> Exercise objective: Return every line in the rows below that contains the string "screenshot". Capital and lowercase letters must match.

> Records supplied:
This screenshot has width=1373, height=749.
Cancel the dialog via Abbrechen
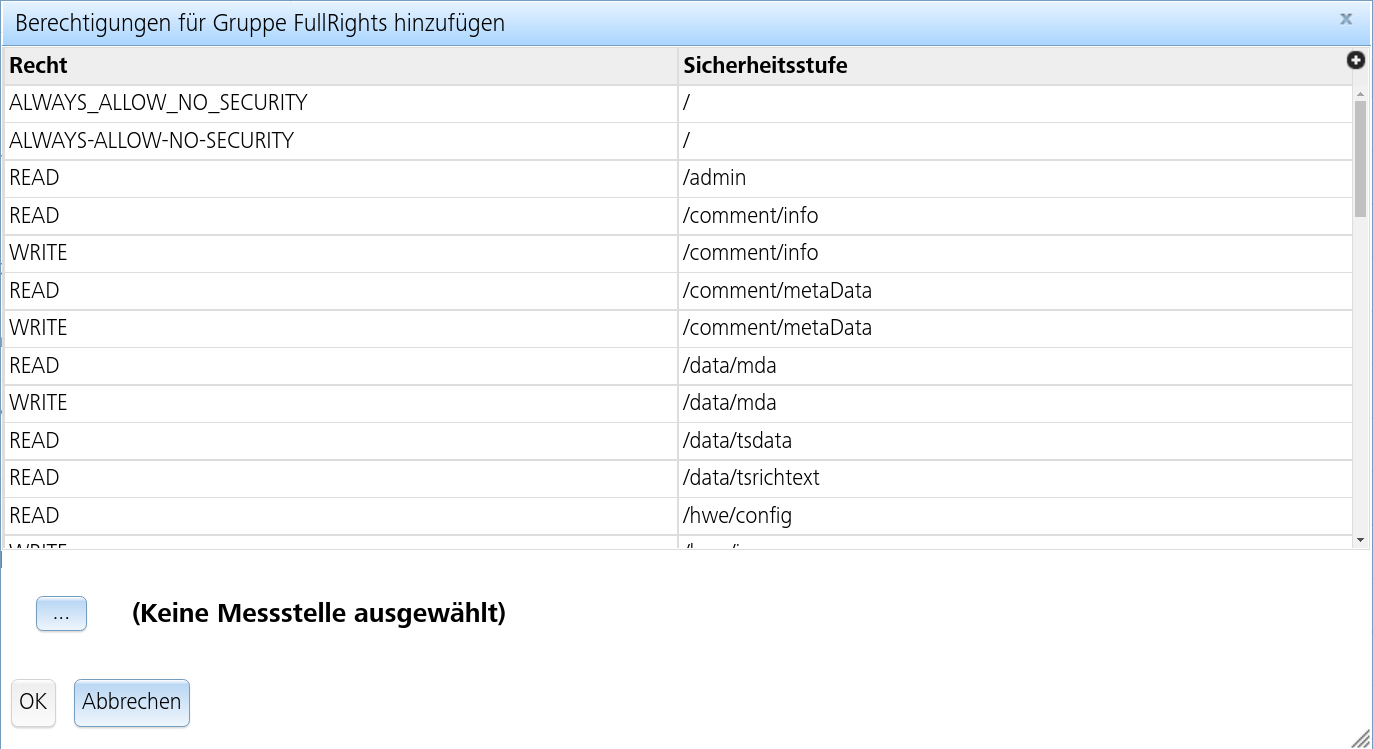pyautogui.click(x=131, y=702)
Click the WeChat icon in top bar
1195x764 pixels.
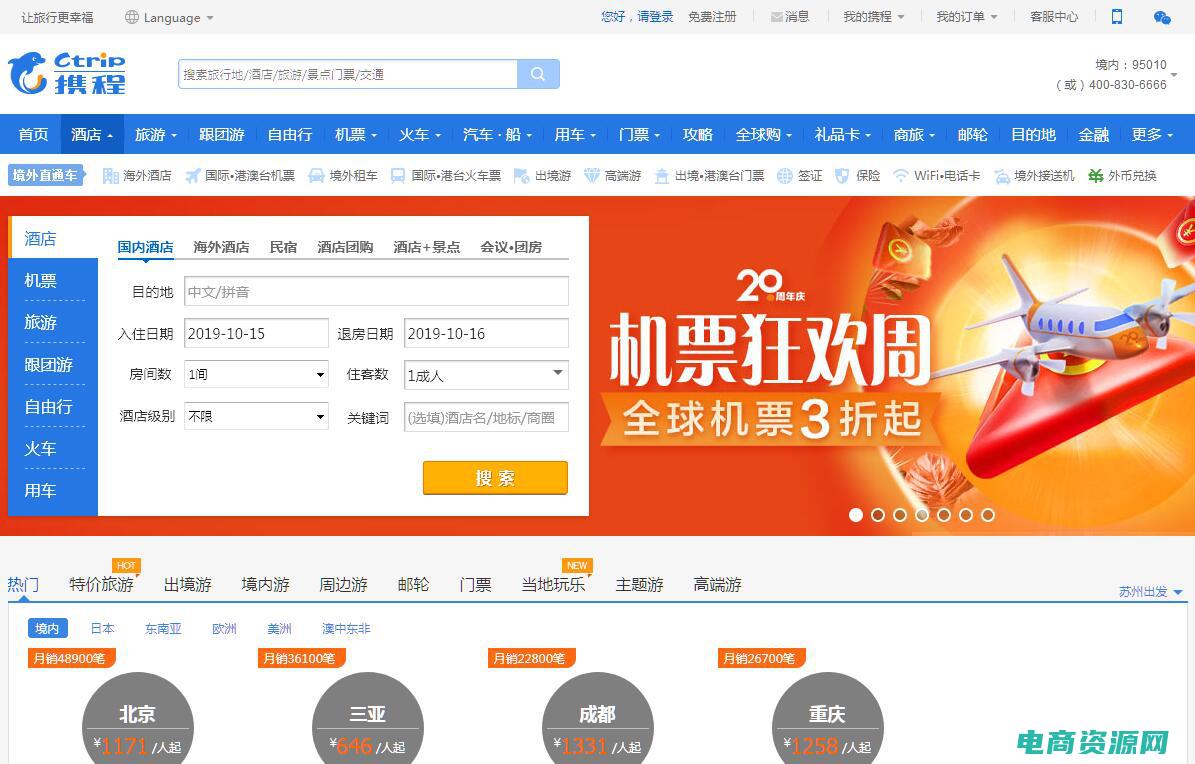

> Correct response:
This screenshot has width=1373, height=749.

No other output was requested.